My issue has always been that she knows how important sexual intimacy is to me, and beyond that, what it means to ME that *I* feel wanted. I don't care how good the sex is, or ends up being, if it's ALWAYS started out because "it's been too long, I'd better give him something" it's NOT intimate at all. It's about getting laid. 

There is no desire for me. For her part, she has said (and I believe her) that she has never had desire for ANYONE. It's nothing to do with me.

She has had more partners than I have. I have discussed that issue with her somewhat openly (it doesn't bother me, only that if she is so not into sex, then why so many partners?) To her, sex was about just doing what one does in a relationship. And her early 20's, it was about feeling wanted and a boost to her ego via ONS and casual sex. I understand that, and I believe her that it was never about the actual sex. It was also exclusively her being hit on, and never the other way around. Again, I believe her.

There is a serious mental block here, and she denies it. She KNOWS she does not feel the same way about sex as her peers do, and she KNOWS it is not "normal", yet she categorically refuses to go beyond her comfort zone and initiate, touch, or kiss me until we're already in the act.

SO what is going on in her mind? How can you LD folks know that it's a huge issue, even if your partner is not particularly HD, and not do anything about it?

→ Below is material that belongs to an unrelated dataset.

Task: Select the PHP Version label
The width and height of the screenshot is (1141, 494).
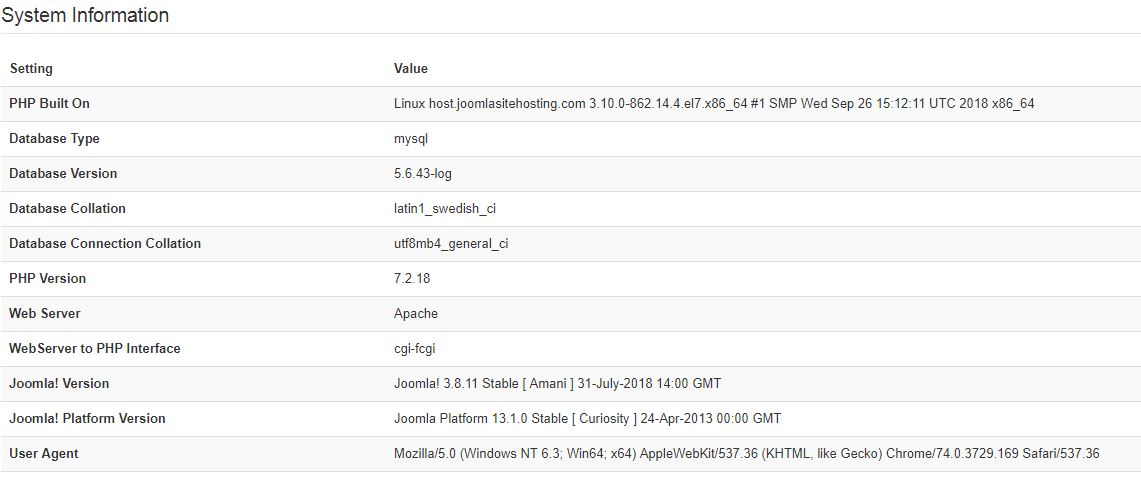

To me, especially when someone actually enjoys sex (as my wife does) it is not at all difficult to "go outside your comfort zone", especially with someone you love and trust?


----------



## Jamison (Feb 10, 2011)

You stated she has never felt horny, never feels the urge to have sex, needed sex etc. and she has not felt desire for you or anyone. So since this is something you have pretty much always known, I highly doubt it will change. Hard to say what might be going on with her. Do you know if something traumatic happened to her in the past, that has caused her to not feel desire for people?

I would imagine if people feel no desire, then yes, it would be harder for them to initiate. Does she ever hug you or kiss you, hold your hand etc? Does she show any kind of affection thats not sexual? Or is she just closed off period?


----------



## usmarriedguy (Dec 9, 2013)

Yeah, I guess that would fit my wife pretty well also except that she would not use a vibrator. 

I gave up trying to figure out why someone would not enjoy doing something that feels so good, costs nothing and seems to have health benefits. 

My wife and I get around this by having routine sex once a week. The whole waiting around trying to figure out when she was interested thing did not work for me. 

But the reason (either biological or social) does not make much difference because the results are the same.


----------



## happy as a clam (Jan 5, 2014)

Well for starters, she should go to the doctor and have her hormone levels checked, especially testosterone. Women need that too!

Maybe start watching some erotic movies together... doesn't have to be outright porn if she's not comfortable with that, but some movies with some really steamy, sexy bedroom scenes and show her exactly what it is you desire -- the connection between the two individuals. Show her some scenes where the woman is really coming on to the guy... maybe she truly isn't comfortable initiating.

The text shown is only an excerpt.